Lukashenko sworn in for fourth term as Belarusian president
Lukashenko was re-elected in December with 80 per cent of the votes. The election triggered mass opposition protests in the country, which were violently quashed by police and resulted in numerous arrests. The European Parliament has denounced the actions of the Belarusian authorities and declined to accept the outcome of the election, threatening Minsk with sanctions. European Foreign Ministers will pass a final decision on the sanctions on January 31.
Belarusian authorities, in turn, accused Western nations of a conspiracy to overthrow the lawfully elected president and promised to present proof of the accusations. They also ordered the closure of the Belarus office of the Organisation for Security and Cooperation in Europe (OSCE), after the group criticized the way the election was run.

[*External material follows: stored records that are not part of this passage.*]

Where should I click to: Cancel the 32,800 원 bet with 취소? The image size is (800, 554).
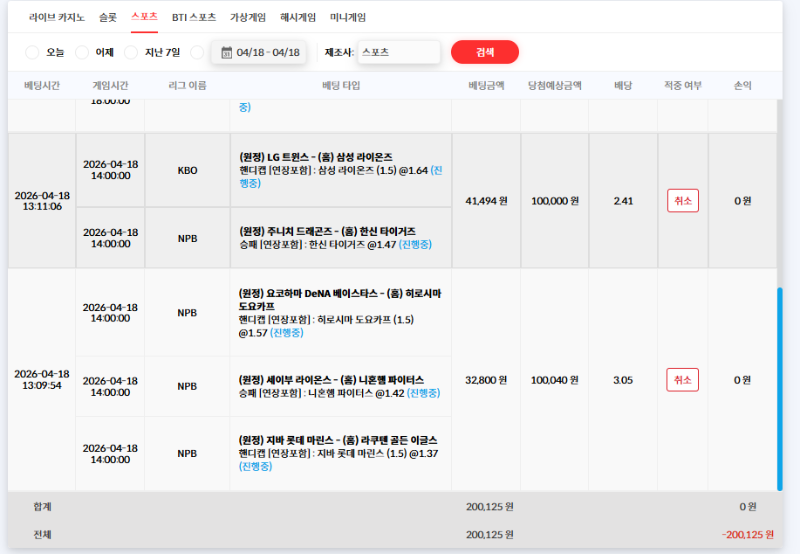[x=683, y=380]
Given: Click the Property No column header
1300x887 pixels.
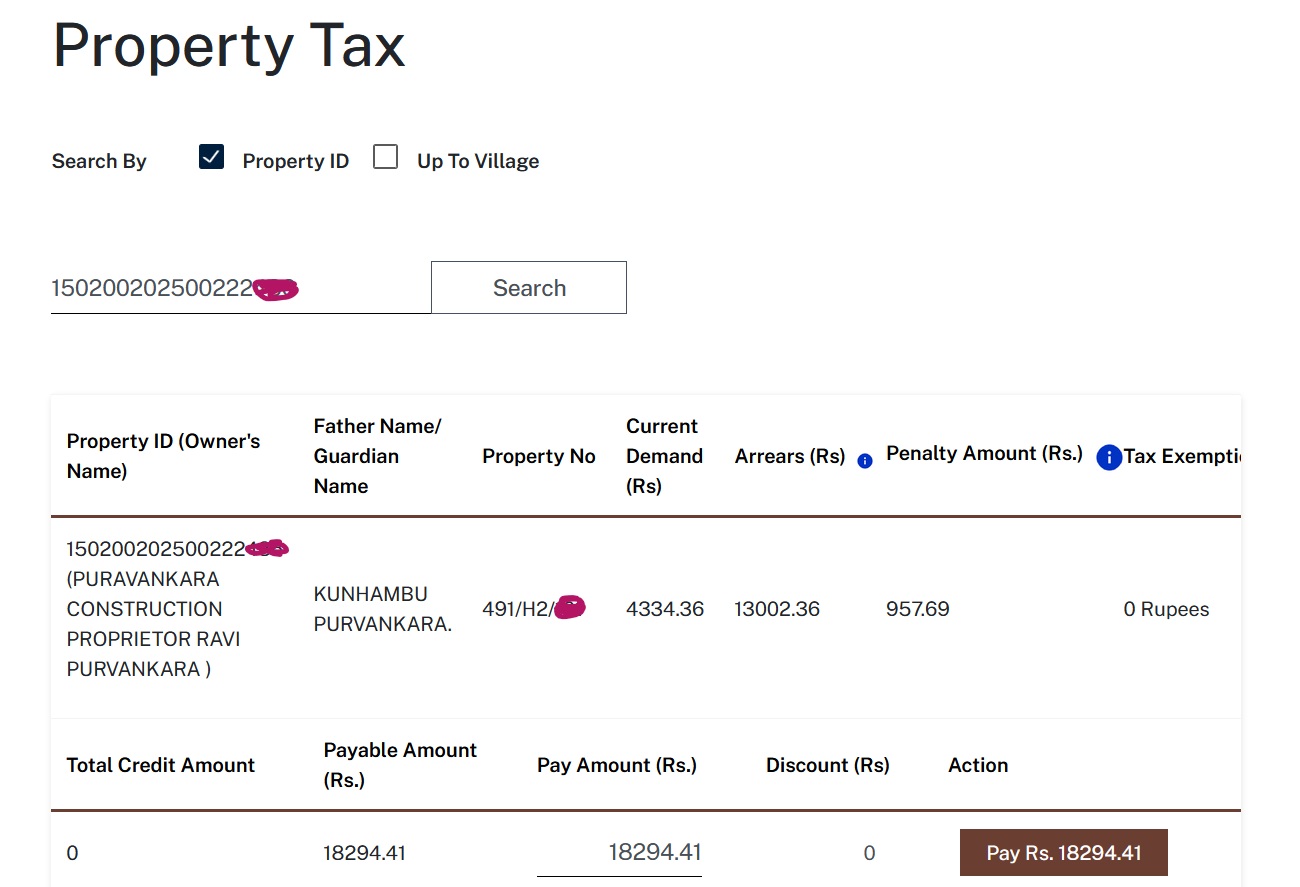Looking at the screenshot, I should (539, 456).
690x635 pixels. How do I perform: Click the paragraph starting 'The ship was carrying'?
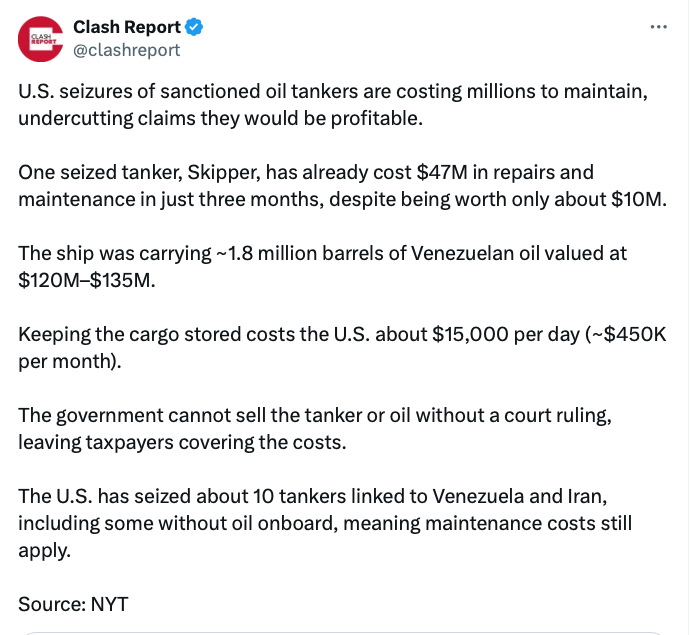click(x=323, y=266)
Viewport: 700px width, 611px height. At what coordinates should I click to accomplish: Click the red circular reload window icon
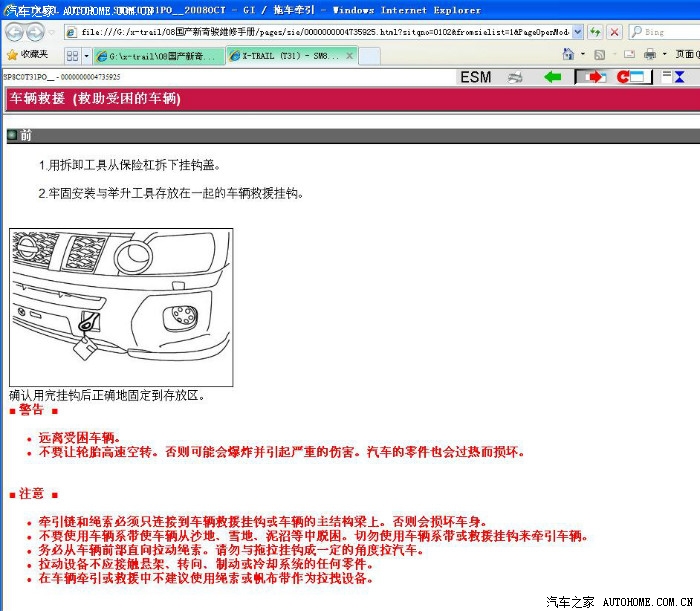634,77
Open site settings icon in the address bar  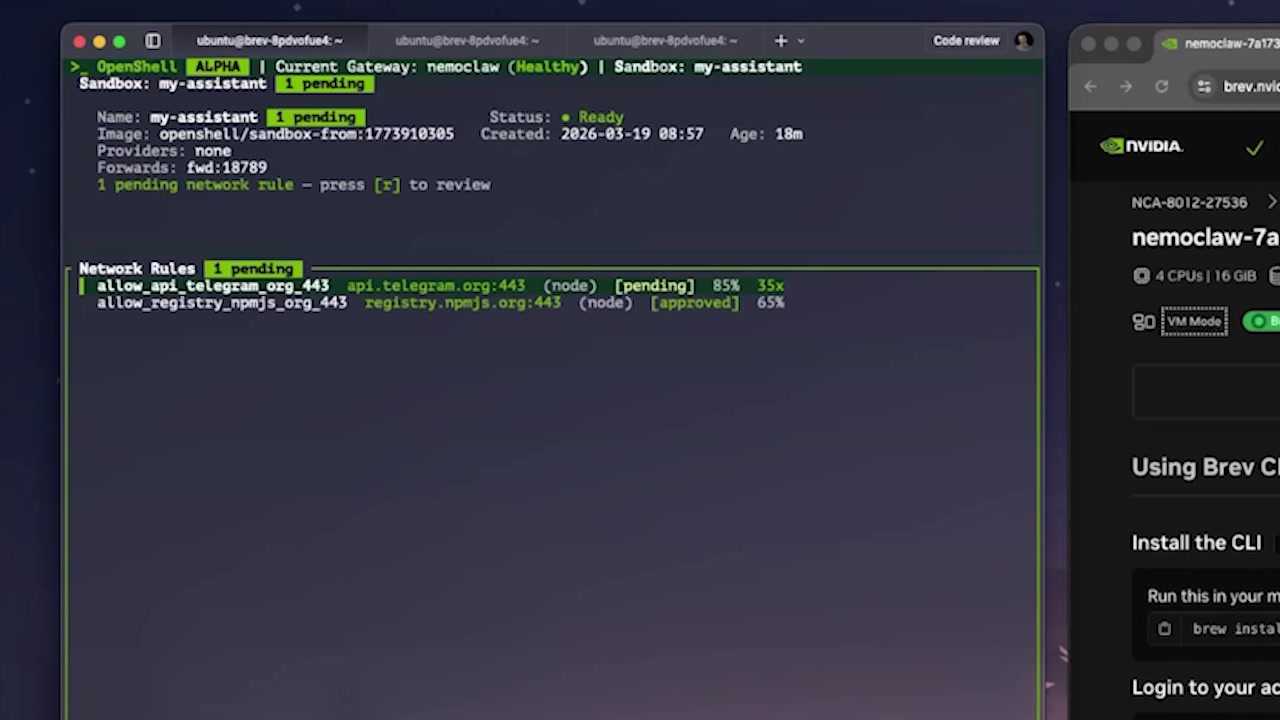pos(1203,86)
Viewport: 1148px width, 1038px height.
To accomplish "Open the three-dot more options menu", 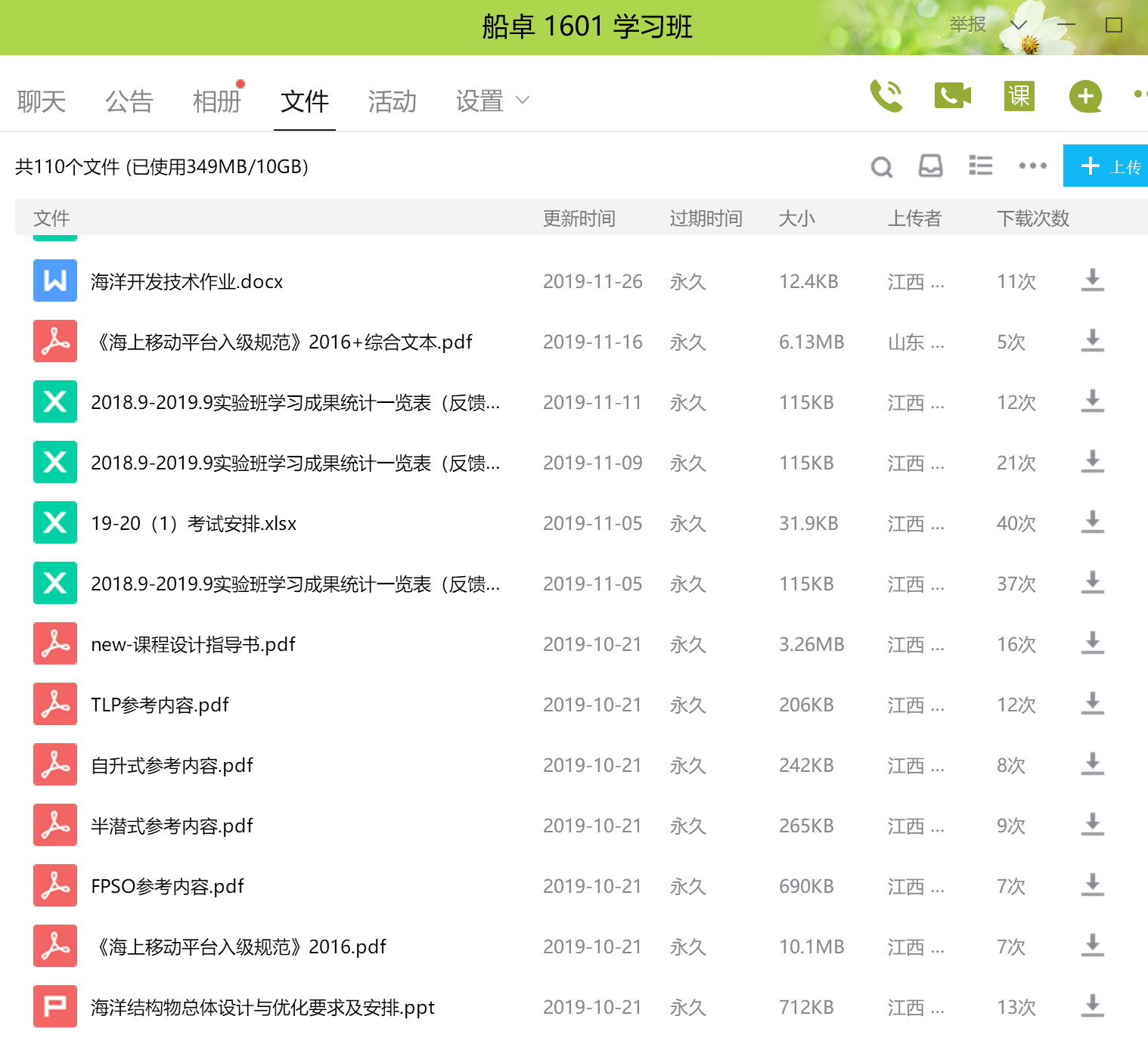I will (1032, 166).
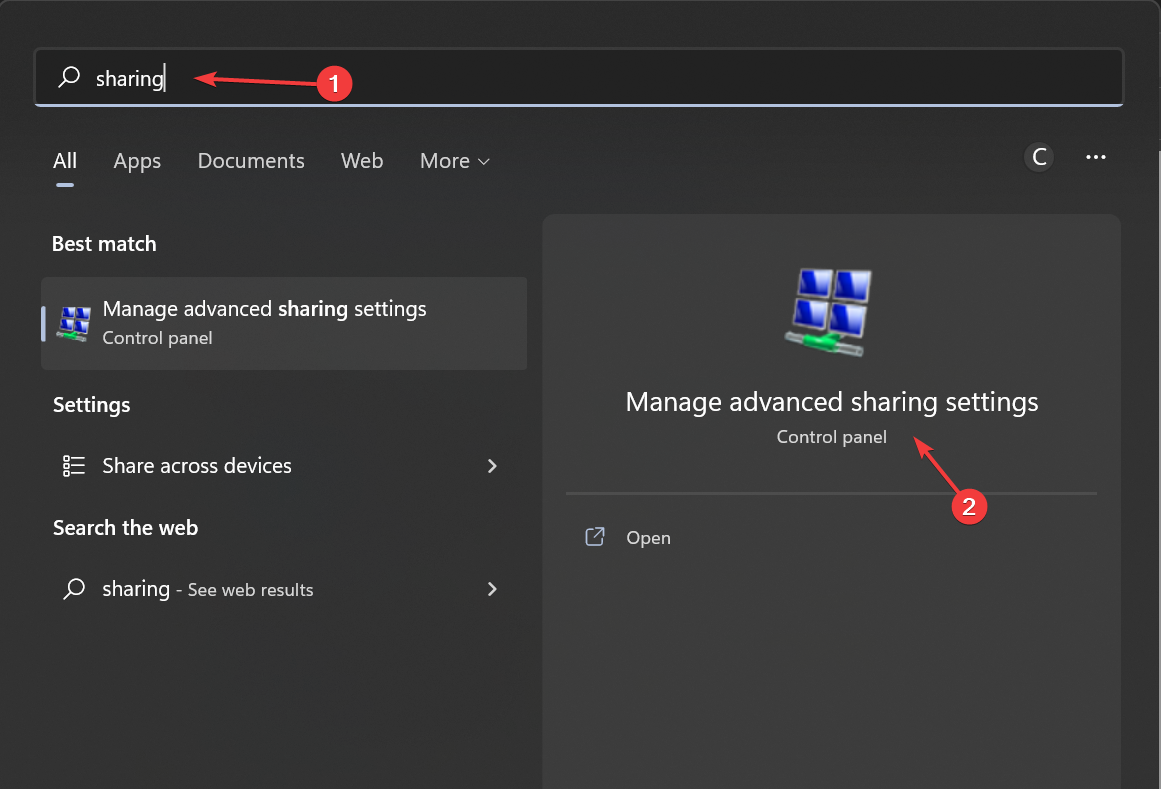Select the All filter tab
Screen dimensions: 1161x789
pos(65,161)
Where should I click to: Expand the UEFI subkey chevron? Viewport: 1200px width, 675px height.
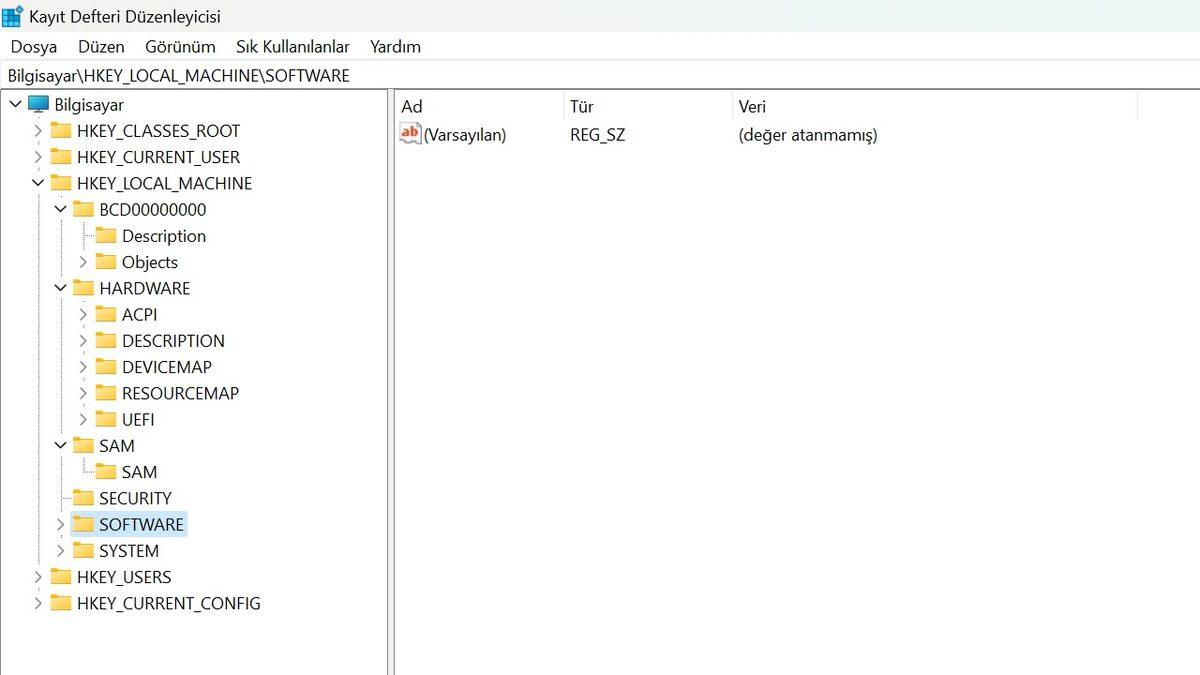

Lukashenko has headed Belarus since 1994. His authoritarian way of running the country draws international criticism, but he does enjoy a certain level of support from the population. In 2004, Lukashenko held a nationwide referendum on constitution amendments that allowed him to stay in power and the changes got the people’s approval. The opposition, however, argued that the results could not be considered valid as the authorities themselves controlled both the propaganda and the poll procedure.
At the opposition’s protests on the day of the last presidential election, December 19, 700 people were arrested including several presidential candidates and Russian citizens. They were later charged with disturbing public order and sentenced to minor prison terms.
Russia has been less critical of the events in Belarus than the European Union, but denounced the detention of Russian citizens after the protests.